Spark Dataframe / SQL - Complex enriching nested data - apache-spark

Context
I have an example of event source data in a dataframe input as shown below.
SOURCE
where eventOccurredTime is a String type. This is from the source and I want to retain this in its original string form (with nano sec)
And I want to use the string to enrich some extra date/time typed data for downstream usage. below is an example
TARGET
Now as a one off I can execute some spark sql on the dataframe as shown below to get the result I want:
import org.apache.spark.sql.DataFrame
def transformDF(): DataFrame = {
spark.sql(
s"""
SELECT
id,
struct(
event.eventCategory,
event.eventName,
event.eventOccurredTime,
struct (
CAST(date_format(event.eventOccurredTime,"yyyy-MM-dd'T'HH:mm:ss.SSS") AS TIMESTAMP) AS eventOccurredTimestampUTC,
CAST(date_format(event.eventOccurredTime,"yyyy-MM-dd'T'HH:mm:ss.SSS") AS DATE) AS eventOccurredDateUTC,
unix_timestamp(substring(event.eventOccurredTime,1,23),"yyyy-MM-dd'T'HH:mm:ss.SSS") * 1000 AS eventOccurredTimestampMillis,
datesDim.dateSeq AS eventOccurredDateDimSeq
) AS eventOccurredTimeDim,
NOTE: This is a snippet, for the full event, I have to do this explicitly in this long SQL 20 times for the 20 string dates
Some things to point out:
unix_timestamp(substring(event.eventOccurredTime,1,23)
Above I found I had to substring a date that had nano precision or would return null, hence the substring
xDim.xTimestampUTC
xDim.xDateUTC
xDim.xTimestampMillis
xDim.xDateDimSeq
above is the pattern / naming convention for the 4 nested xDim struct fields to derive and they are present in the predefined spark schema the json is read using to create the source dataframe.
datesDim.dateSeq AS eventOccurredDateDimSeq
To get the above 'eventOccurredDateDimSeq' field, I need to join to a dates dimensions table 'datesDim' (static with an hourly grain), where dateSeq is the 'key' where this date falls into an hourly bucket where datesDim.UTC is defined to the hour
LEFT OUTER JOIN datesDim ON
CAST(date_format(event.eventOccurredTime,"yyyy-MM-dd'T'HH:00:00") AS TIMESTAMP) = datesDim.UTC
The table is globally available in the spark cluster so should be quick to look up, but I need to do this for every date enrichment in the payloads and they will have different dates.
dateDimensionDF.write.mode("overwrite").saveAsTable("datesDim")
The general schema pattern is that if there is a string date whose field name is:
x
..there is a 'xDim' struct equiv that immediately follows it in schema order below as described.
xDim.xTimestampUTC
xDim.xDateUTC
xDim.xTimestampMillis
xDim.xDateDimSeq
As mentioned with the snippet, although in the image above I am only showing 'eventOccuredTime' in above, there are more of these through the schema, at lower levels too, that need the same transformation pattern applied.
Problem:
So I have the spark sql (the full monty the snippet came from) to do this one off for 1 event type and its a large, explicit SQL statement that applies the time functions and joins I showed), but here is my problem I need help with.
So I want to try and create a more generic, functionally orientated reusable solution, that traverses a nested dataframe and applies this transformation pattern as described above 'where it needs to'
How do define 'where it needs to'?
Perhaps the naming convention is a good start - traverse the DF, look for any struct fields that have the xDim ('Dim' suffix) pattern, and use the 'x' field presceding as the input, and populate the xDim.* values in line with the naming pattern as described?
How in a function to best join on the datesDim registered table (its static remember) so it performs?
Solution?
Think one or more UDF is needed (we use Scala), maybe by itself or as a fragment within SQL, but not sure.
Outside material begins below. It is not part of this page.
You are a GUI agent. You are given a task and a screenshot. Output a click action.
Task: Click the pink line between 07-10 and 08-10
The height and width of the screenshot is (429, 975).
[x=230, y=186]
Ensuring the DatesDim lookup performs is key I think.
Or maybe there is another way?
Note: I am working with Dataframes / SparkSQL not Datasets, options for each welcomed though?
Databricks
NOTE: Im actually using the databricks platform for this, so for those verse in SQL 'Higher order functions' in Dbricks
https://docs.databricks.com/spark/latest/spark-sql/higher-order-functions-lambda-functions.html
....is there a slick option here using 'TRANSFORM' as a SQL HOF (might need to register a utility UDF and use this with transform perhaps)?
Awesome, thanks spark community for your help!!! Sorry this is a long post setting the scene.

Related

PySpark: combine aggregate and window functions

I am working with a legacy Spark SQL code like this:
SELECT
column1,
max(column2),
first_value(column3),
last_value(column4)
FROM
tableA
GROUP BY
column1
ORDER BY
columnN
I am rewriting it in PySpark as below
df.groupBy(column1).agg(max(column2), first(column3), last(column4)).orderBy(columnN)
When I'm comparing the two outcomes I can see differences in the fields generated by the first_value/first and last_value/last functions.
Are they behaving in a non-deterministic way when used outside of Window functions?
Can groupBy aggregates be combined with Window functions?
This behaviour is possible when you have a wide table and you don't specify ordering for the remaining columns. What happens under the hood is that spark takes first() or last() row, whichever is available to it as the first condition-matching row on the heap. Spark SQL and pyspark might access different elements because the ordering is not specified for the remaining columns.
In terms of Window function, you can use a partitionBy(f.col('column_name')) in your Window, which kind of works like a groupBy - it groups the data according to a partitioning column. However, without specifying the ordering for all columns, you might arrive at the same problem of non-determinicity. Hope this helps!
For completeness sake, I recommend you have a look at the pyspark doc for the first() and last() functions here: https://spark.apache.org/docs/2.4.3/api/python/pyspark.sql.html#pyspark.sql.functions.first
In particular, the following note brings light to why you behaviour was non-deterministic:
Note The function is non-deterministic because its results depends on order of rows which may be non-deterministic after a shuffle.
Definitely !
import pyspark.sql.functions as F
partition = Window.partitionBy("column1").orderBy("columnN")
data = data.withColumn("max_col2", F.max(F.col("column2")).over(partition))\
.withColumn("first_col3", F.first(F.col("column3")).over(partition))\
.withColumn("last_col4", F.last(F.col("column4")).over(partition))
data.show(10, False)

How to use Impala to read Hive view containing complex types?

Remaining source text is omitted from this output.